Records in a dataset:
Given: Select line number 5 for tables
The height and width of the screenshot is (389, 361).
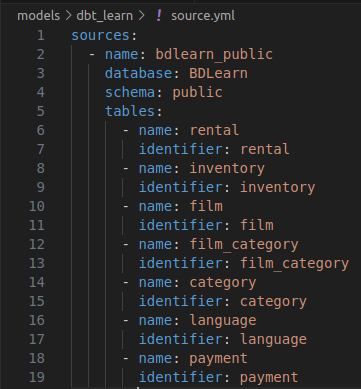Looking at the screenshot, I should pos(41,111).
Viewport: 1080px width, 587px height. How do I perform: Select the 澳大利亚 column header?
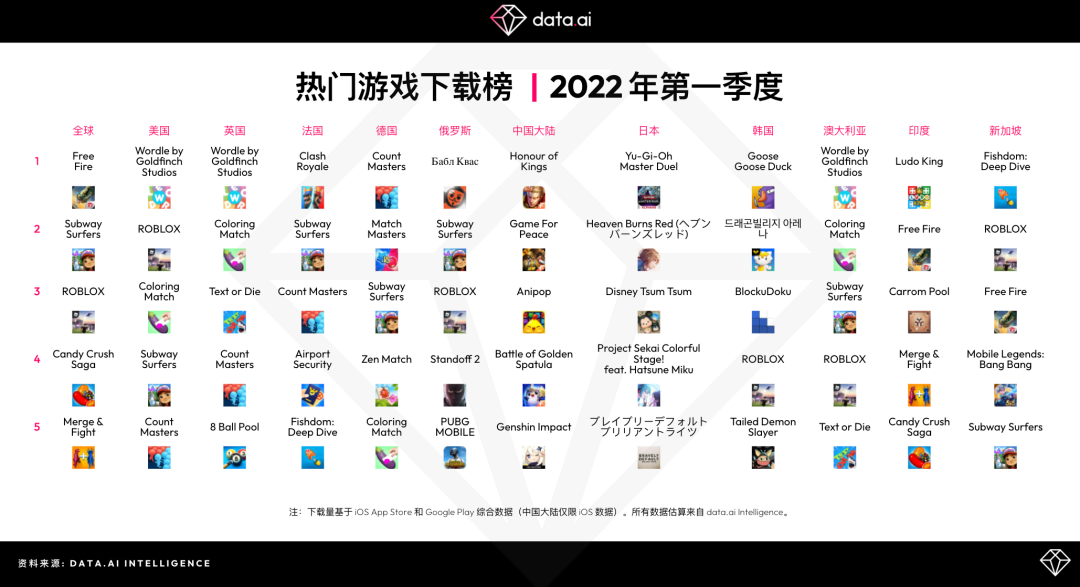[843, 130]
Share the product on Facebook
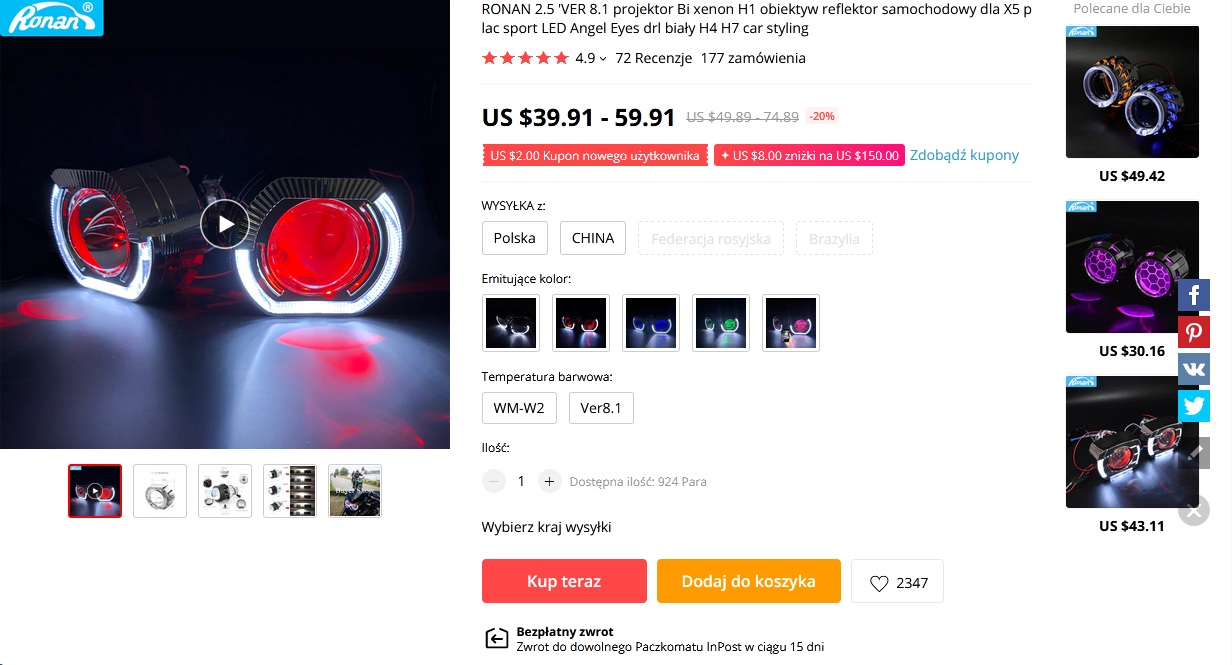Viewport: 1232px width, 665px height. (1194, 295)
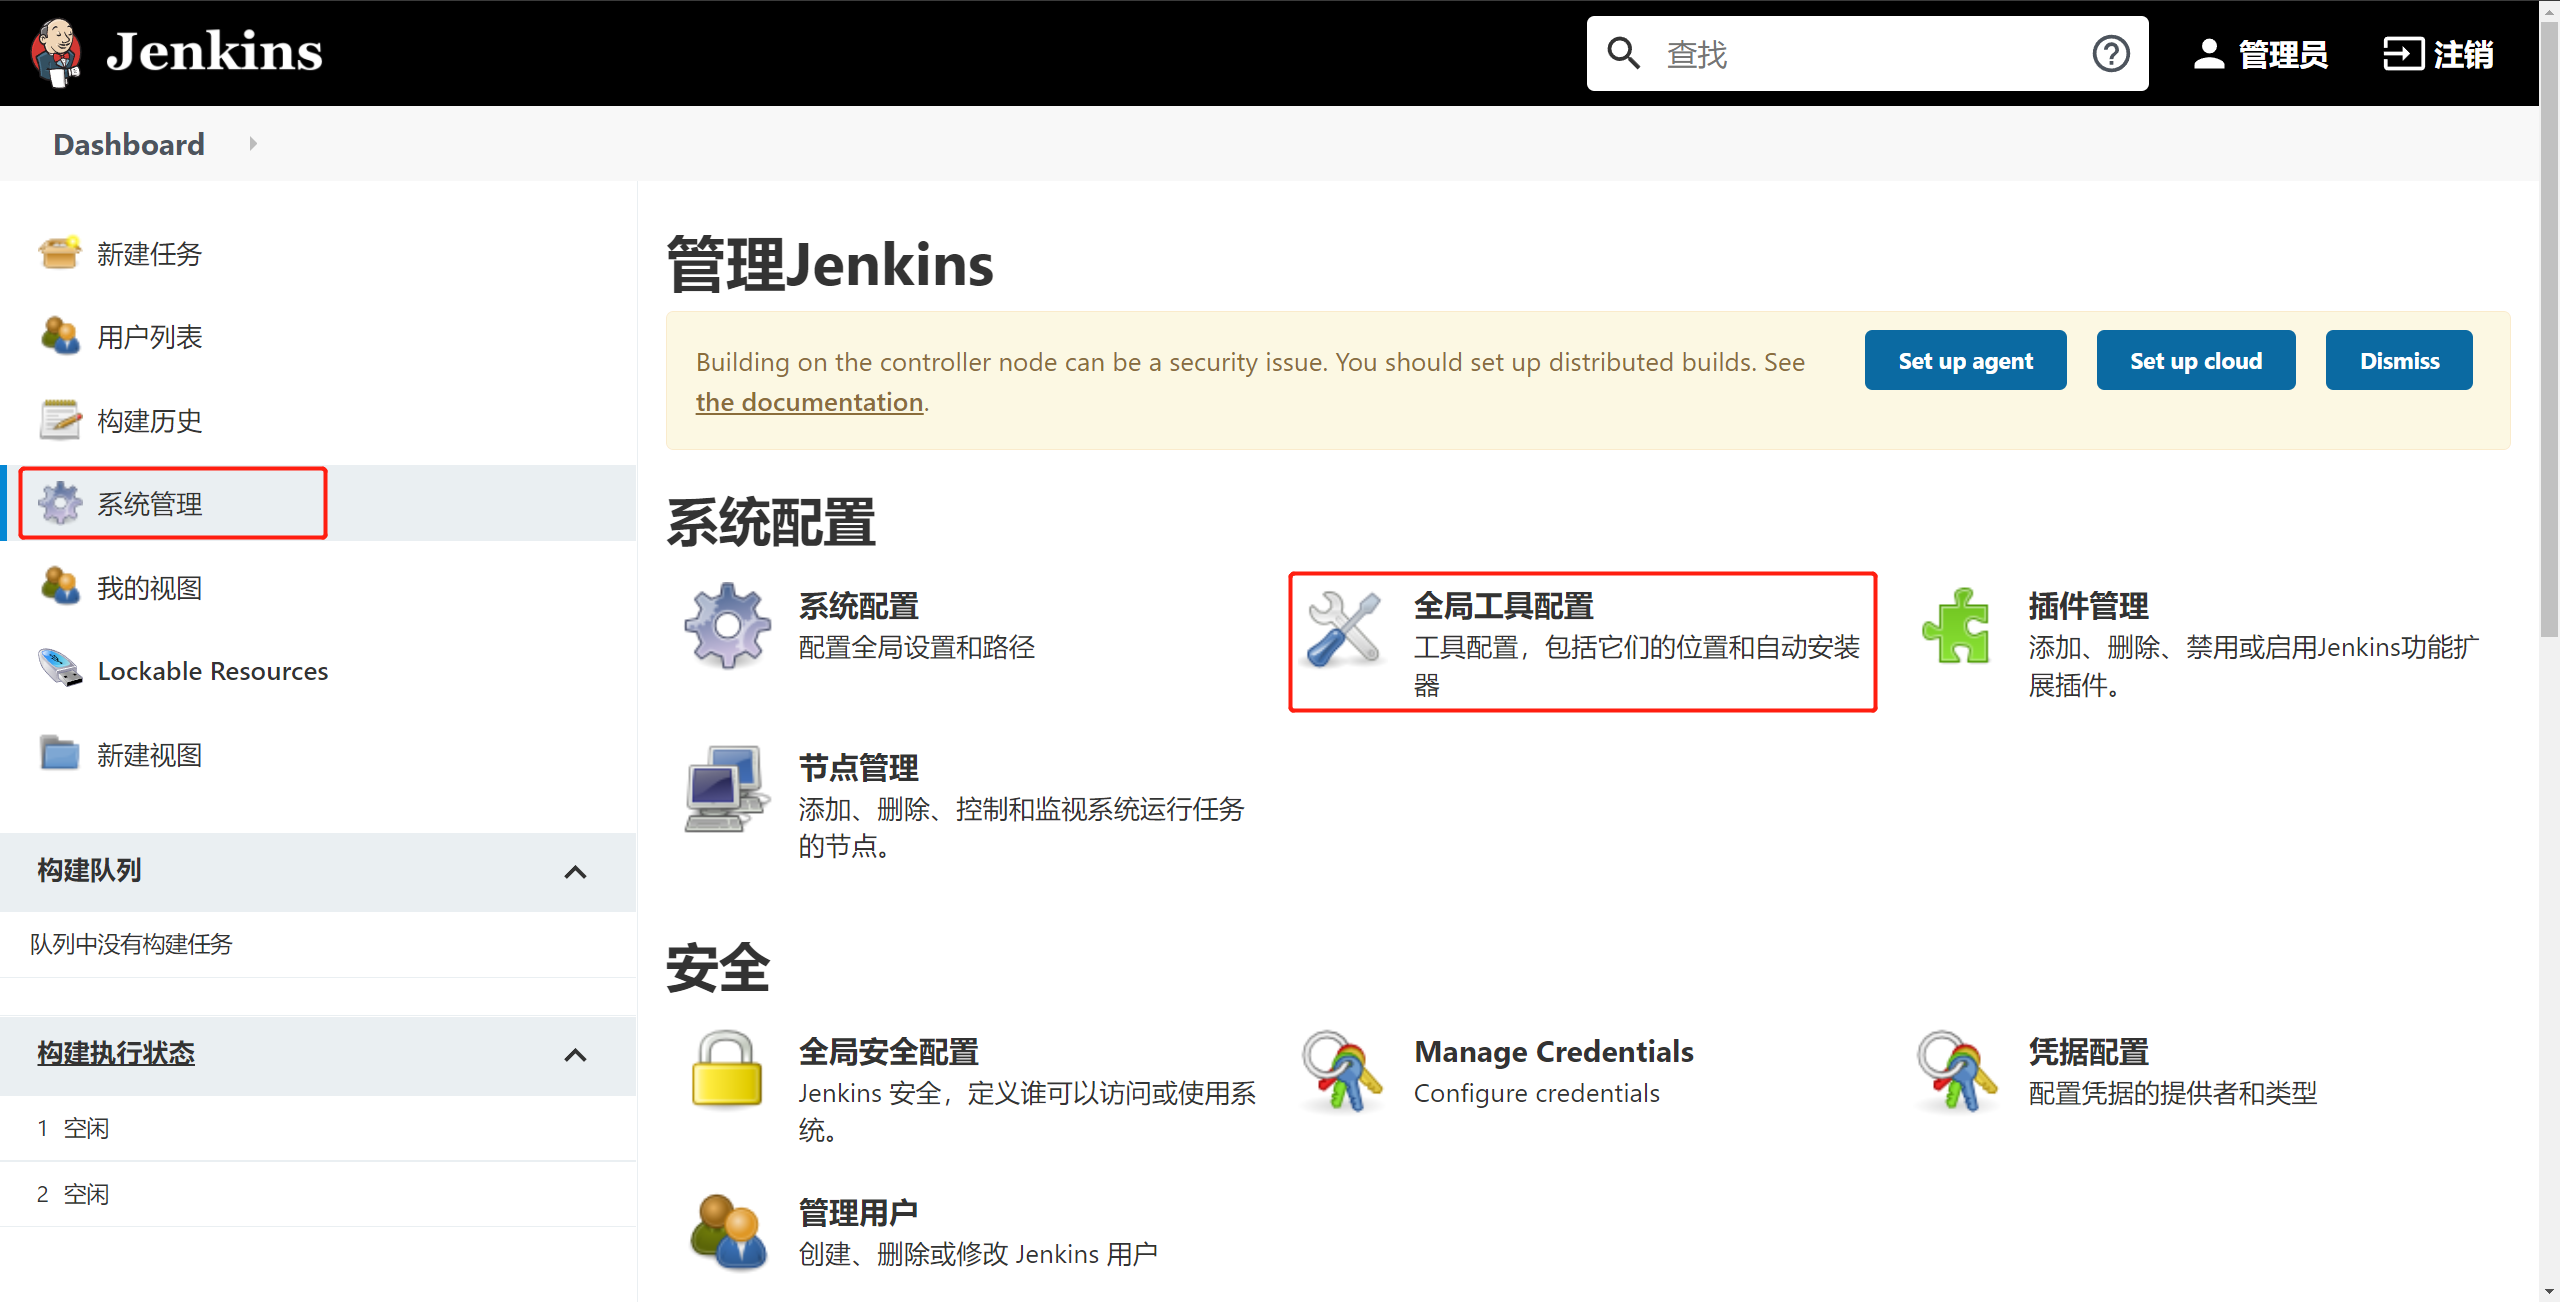The height and width of the screenshot is (1302, 2560).
Task: Collapse the 构建队列 panel
Action: pos(575,872)
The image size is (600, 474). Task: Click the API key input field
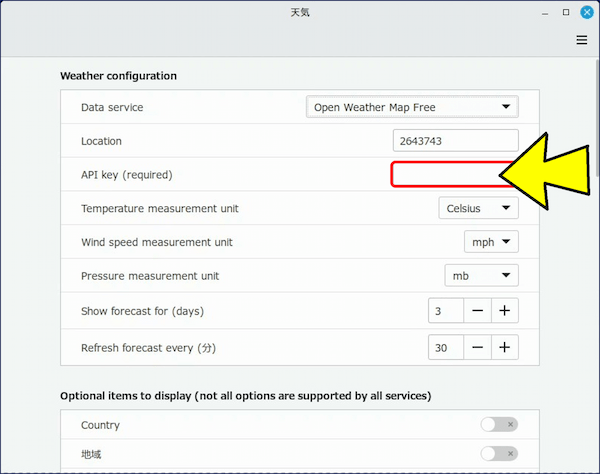click(x=452, y=174)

#### [Task description]
Edit all the data above so that every "Select" becomes "Choose", keeping everything else the same. Leave the pictures out.

#### [Exercise solution]
Given: Choose line number 5 for tables
The height and width of the screenshot is (389, 361).
Looking at the screenshot, I should pos(41,111).
Viewport: 1080px width, 587px height. How do I perform: Choose the 澳大利亚 column header?
[843, 130]
Share the product on Facebook
Viewport: 1232px width, 665px height. (1194, 295)
The height and width of the screenshot is (1302, 2560).
Task: Collapse the 构建队列 panel
Action: pos(575,872)
The image size is (600, 474). Task: Click the API key input field
click(x=452, y=174)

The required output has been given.